* **Your instructions**:
This task is to restate all of the entries exactly.

* **Provided material**:
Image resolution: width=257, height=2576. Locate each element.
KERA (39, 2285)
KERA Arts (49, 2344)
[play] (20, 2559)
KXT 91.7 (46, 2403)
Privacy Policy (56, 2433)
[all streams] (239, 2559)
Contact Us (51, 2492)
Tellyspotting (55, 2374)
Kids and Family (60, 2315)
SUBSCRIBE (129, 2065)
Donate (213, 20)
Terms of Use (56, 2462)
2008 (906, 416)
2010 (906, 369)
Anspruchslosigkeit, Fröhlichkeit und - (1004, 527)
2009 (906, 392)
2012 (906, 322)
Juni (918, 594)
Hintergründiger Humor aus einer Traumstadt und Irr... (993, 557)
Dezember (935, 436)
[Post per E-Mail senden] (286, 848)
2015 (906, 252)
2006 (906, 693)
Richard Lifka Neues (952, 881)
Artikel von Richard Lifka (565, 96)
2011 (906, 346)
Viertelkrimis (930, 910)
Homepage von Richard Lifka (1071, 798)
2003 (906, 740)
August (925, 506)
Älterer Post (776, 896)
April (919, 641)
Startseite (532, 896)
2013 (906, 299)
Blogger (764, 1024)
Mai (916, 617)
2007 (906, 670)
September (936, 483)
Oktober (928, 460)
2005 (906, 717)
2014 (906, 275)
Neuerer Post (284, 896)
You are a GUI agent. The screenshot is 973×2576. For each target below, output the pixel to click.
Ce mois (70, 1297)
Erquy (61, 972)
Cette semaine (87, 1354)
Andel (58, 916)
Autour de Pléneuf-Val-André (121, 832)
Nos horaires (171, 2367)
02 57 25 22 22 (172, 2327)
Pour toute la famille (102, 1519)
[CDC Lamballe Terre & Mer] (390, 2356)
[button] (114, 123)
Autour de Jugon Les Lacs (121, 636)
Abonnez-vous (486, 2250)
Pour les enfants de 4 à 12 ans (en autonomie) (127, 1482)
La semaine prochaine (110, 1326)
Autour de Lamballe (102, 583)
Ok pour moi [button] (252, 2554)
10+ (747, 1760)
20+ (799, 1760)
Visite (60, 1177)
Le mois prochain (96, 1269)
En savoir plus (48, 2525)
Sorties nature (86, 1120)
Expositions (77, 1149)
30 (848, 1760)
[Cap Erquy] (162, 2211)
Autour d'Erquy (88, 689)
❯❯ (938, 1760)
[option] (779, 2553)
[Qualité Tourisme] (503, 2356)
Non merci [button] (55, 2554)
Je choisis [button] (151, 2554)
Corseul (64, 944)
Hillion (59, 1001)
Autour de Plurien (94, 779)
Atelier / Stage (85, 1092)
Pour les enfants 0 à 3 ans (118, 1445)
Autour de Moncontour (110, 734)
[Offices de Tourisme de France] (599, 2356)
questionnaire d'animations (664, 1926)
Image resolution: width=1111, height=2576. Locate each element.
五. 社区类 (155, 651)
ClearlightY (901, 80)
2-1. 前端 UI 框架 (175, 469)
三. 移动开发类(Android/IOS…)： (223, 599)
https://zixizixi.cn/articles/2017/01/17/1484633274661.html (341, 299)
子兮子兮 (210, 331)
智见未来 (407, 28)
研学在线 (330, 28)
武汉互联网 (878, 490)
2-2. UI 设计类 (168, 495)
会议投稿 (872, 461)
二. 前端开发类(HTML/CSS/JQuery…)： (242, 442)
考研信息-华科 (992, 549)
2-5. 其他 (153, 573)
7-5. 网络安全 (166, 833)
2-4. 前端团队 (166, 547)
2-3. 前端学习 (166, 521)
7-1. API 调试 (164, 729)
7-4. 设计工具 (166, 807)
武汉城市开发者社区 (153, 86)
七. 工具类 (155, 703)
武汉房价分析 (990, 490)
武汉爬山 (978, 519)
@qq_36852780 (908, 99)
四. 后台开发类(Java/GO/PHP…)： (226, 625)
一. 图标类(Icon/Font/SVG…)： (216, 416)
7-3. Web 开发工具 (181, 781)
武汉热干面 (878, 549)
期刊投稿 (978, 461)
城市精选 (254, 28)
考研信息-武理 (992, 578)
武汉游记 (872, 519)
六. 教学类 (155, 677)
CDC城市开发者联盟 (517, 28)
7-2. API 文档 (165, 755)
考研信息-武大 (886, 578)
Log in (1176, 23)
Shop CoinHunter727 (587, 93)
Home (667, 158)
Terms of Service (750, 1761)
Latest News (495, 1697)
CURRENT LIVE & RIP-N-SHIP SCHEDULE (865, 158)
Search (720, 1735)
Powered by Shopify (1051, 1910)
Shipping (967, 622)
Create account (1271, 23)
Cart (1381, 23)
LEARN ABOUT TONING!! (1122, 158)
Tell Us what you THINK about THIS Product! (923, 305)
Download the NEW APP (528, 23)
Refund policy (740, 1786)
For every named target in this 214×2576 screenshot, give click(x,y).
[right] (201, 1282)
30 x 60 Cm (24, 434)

* **Exercise result**:
Image resolution: width=257, height=2576. Locate each element.
KERA (39, 2285)
KERA Arts (49, 2344)
[play] (20, 2559)
KXT 91.7 (46, 2403)
Privacy Policy (56, 2433)
[all streams] (239, 2559)
Contact Us (51, 2492)
Tellyspotting (55, 2374)
Kids and Family (60, 2315)
SUBSCRIBE (129, 2065)
Donate (213, 20)
Terms of Use (56, 2462)
2008 (906, 416)
2010 (906, 369)
Anspruchslosigkeit, Fröhlichkeit und - (1004, 527)
2009 (906, 392)
2012 (906, 322)
Juni (918, 594)
Hintergründiger Humor aus einer Traumstadt und Irr... (993, 557)
Dezember (935, 436)
[Post per E-Mail senden] (286, 848)
2015 (906, 252)
2006 (906, 693)
Richard Lifka Neues (952, 881)
Artikel von Richard Lifka (565, 96)
2011 (906, 346)
Viertelkrimis (930, 910)
Homepage von Richard Lifka (1071, 798)
2003 (906, 740)
August (925, 506)
Älterer Post (776, 896)
April (919, 641)
Startseite (532, 896)
2013 (906, 299)
Blogger (764, 1024)
Mai (916, 617)
2007 (906, 670)
September (936, 483)
Oktober (928, 460)
2005 (906, 717)
2014 (906, 275)
Neuerer Post (284, 896)
You are a GUI agent. The screenshot is 973×2576. For each target below, output the pixel to click.
Ce mois (70, 1297)
Erquy (61, 972)
Cette semaine (87, 1354)
Andel (58, 916)
Autour de Pléneuf-Val-André (121, 832)
Nos horaires (171, 2367)
02 57 25 22 22 (172, 2327)
Pour toute la famille (102, 1519)
[CDC Lamballe Terre & Mer] (390, 2356)
[button] (114, 123)
Autour de Jugon Les Lacs (121, 636)
Abonnez-vous (486, 2250)
Pour les enfants de 4 à 12 ans (en autonomie) (127, 1482)
La semaine prochaine (110, 1326)
Autour de Lamballe (102, 583)
Ok pour moi [button] (252, 2554)
10+ (747, 1760)
20+ (799, 1760)
Visite (60, 1177)
Le mois prochain (96, 1269)
En savoir plus (48, 2525)
Sorties nature (86, 1120)
Expositions (77, 1149)
30 (848, 1760)
[Cap Erquy] (162, 2211)
Autour d'Erquy (88, 689)
❯❯ (938, 1760)
[option] (779, 2553)
[Qualité Tourisme] (503, 2356)
Non merci [button] (55, 2554)
Je choisis [button] (151, 2554)
Corseul (64, 944)
Hillion (59, 1001)
Autour de Plurien (94, 779)
Atelier / Stage (85, 1092)
Pour les enfants 0 à 3 ans (118, 1445)
Autour de Moncontour (110, 734)
[Offices de Tourisme de France] (599, 2356)
questionnaire d'animations (664, 1926)
Image resolution: width=1111, height=2576. Locate each element.
五. 社区类 (155, 651)
ClearlightY (901, 80)
2-1. 前端 UI 框架 (175, 469)
三. 移动开发类(Android/IOS…)： (223, 599)
https://zixizixi.cn/articles/2017/01/17/1484633274661.html (341, 299)
子兮子兮 (210, 331)
智见未来 (407, 28)
研学在线 (330, 28)
武汉互联网 (878, 490)
2-2. UI 设计类 (168, 495)
会议投稿 (872, 461)
二. 前端开发类(HTML/CSS/JQuery…)： (242, 442)
考研信息-华科 (992, 549)
2-5. 其他 (153, 573)
7-5. 网络安全 (166, 833)
2-4. 前端团队 (166, 547)
2-3. 前端学习 (166, 521)
7-1. API 调试 (164, 729)
7-4. 设计工具 (166, 807)
武汉城市开发者社区 (153, 86)
七. 工具类 (155, 703)
武汉房价分析 (990, 490)
武汉爬山 (978, 519)
@qq_36852780 (908, 99)
四. 后台开发类(Java/GO/PHP…)： (226, 625)
一. 图标类(Icon/Font/SVG…)： (216, 416)
7-3. Web 开发工具 (181, 781)
武汉热干面 (878, 549)
期刊投稿 (978, 461)
城市精选 (254, 28)
考研信息-武理 (992, 578)
武汉游记 (872, 519)
六. 教学类 (155, 677)
CDC城市开发者联盟 (517, 28)
7-2. API 文档 (165, 755)
考研信息-武大 (886, 578)
Log in (1176, 23)
Shop CoinHunter727 (587, 93)
Home (667, 158)
Terms of Service (750, 1761)
Latest News (495, 1697)
CURRENT LIVE & RIP-N-SHIP SCHEDULE (865, 158)
Search (720, 1735)
Powered by Shopify (1051, 1910)
Shipping (967, 622)
Create account (1271, 23)
Cart (1381, 23)
LEARN ABOUT TONING!! (1122, 158)
Tell Us what you THINK about THIS Product! (923, 305)
Download the NEW APP (528, 23)
Refund policy (740, 1786)
For every named target in this 214×2576 screenshot, give click(x,y).
[right] (201, 1282)
30 x 60 Cm (24, 434)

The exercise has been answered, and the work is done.